In this video, This Old House plumbing and heating expert Richard Trethewey shows how to prevent ice buildup from shutting down an air conditioning system.
Steps for Repairing a Frozen Air Conditioner
- Clean or replace the return-air filter to ensure it’s not obstructing the flow of fresh air to the air conditioner.
- Confirm that the size of the air-conditioning unit can accommodate the diameter and number of cool-air ducts.
- Remove the metal access panel to expose the evaporator coil.
- Check the size of the outdoor condenser unit. Typically one ton of cooling is needed for every 500 to 600 square feet of living space.
- If the condenser is too big for the house, it can cause ice to form on the evaporator coils and shut down the system.
- Pump out and collect the refrigerant from the existing too-large condenser.

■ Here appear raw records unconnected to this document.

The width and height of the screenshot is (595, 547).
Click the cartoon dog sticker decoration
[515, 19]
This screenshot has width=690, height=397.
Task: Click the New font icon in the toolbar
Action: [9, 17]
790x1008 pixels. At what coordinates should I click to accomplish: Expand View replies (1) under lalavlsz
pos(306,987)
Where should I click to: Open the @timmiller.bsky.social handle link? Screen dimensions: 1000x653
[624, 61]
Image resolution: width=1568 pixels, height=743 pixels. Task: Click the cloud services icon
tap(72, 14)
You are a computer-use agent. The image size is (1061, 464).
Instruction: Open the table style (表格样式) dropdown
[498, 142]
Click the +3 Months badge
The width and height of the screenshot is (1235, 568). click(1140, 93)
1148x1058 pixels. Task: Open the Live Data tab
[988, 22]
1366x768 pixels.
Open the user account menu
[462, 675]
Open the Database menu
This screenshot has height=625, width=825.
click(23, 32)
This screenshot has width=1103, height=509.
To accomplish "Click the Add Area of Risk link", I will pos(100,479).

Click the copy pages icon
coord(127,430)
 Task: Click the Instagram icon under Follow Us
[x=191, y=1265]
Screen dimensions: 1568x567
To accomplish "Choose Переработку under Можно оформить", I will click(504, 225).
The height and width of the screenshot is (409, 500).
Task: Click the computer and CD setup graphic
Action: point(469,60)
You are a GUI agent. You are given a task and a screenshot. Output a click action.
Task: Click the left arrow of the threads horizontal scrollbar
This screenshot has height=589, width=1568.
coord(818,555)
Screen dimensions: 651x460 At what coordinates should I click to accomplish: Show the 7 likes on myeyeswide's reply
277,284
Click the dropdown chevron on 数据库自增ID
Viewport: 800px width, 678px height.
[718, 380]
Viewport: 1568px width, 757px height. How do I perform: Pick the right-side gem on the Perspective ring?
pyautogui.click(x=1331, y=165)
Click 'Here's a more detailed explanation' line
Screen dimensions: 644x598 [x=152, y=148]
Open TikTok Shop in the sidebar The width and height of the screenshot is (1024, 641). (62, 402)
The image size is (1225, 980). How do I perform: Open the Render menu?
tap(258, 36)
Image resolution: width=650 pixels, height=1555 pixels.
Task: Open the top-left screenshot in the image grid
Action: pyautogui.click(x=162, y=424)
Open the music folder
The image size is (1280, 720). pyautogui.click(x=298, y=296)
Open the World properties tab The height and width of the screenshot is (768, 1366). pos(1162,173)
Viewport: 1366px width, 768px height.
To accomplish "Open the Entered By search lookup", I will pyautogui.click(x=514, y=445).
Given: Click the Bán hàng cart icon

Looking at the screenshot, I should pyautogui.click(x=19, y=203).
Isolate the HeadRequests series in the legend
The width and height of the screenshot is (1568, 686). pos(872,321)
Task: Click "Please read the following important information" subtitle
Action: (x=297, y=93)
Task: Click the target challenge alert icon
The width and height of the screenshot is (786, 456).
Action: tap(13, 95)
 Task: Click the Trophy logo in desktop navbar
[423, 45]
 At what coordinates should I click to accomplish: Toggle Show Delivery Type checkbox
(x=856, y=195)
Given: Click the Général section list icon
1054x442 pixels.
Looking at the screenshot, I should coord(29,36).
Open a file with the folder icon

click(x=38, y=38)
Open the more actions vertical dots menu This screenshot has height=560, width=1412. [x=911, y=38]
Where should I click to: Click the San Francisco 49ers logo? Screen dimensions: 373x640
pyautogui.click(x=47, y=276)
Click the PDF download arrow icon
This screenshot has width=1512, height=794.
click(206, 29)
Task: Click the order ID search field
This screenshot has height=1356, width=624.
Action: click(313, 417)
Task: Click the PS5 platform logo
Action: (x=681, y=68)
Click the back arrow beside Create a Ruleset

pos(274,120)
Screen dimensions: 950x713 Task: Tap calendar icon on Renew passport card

- Disconnect the old condenser and cart it away.
- Install a new appropriate-size condenser.
- Connect the new condenser to the existing electrical power supply and refrigerant lines.
- Remove the old evaporator coil and replace it with a new coil that matches the tonnage rating of the new condenser.
- Reconnect the ductwork and seal the new evaporator cabinet at top and bottom with sheet metal strips and foil tape.
- Braze new copper connections to the refrigerant lines.
- Insulate the suction line.
- Connect PVC pipe to the condensate drain and then attach the pipe to a pump.
- Run flexible tubing from the pump to a drain.
- If necessary, add refrigerant to the new system.
- Turn on the air conditioner to ensure it’s operating properly.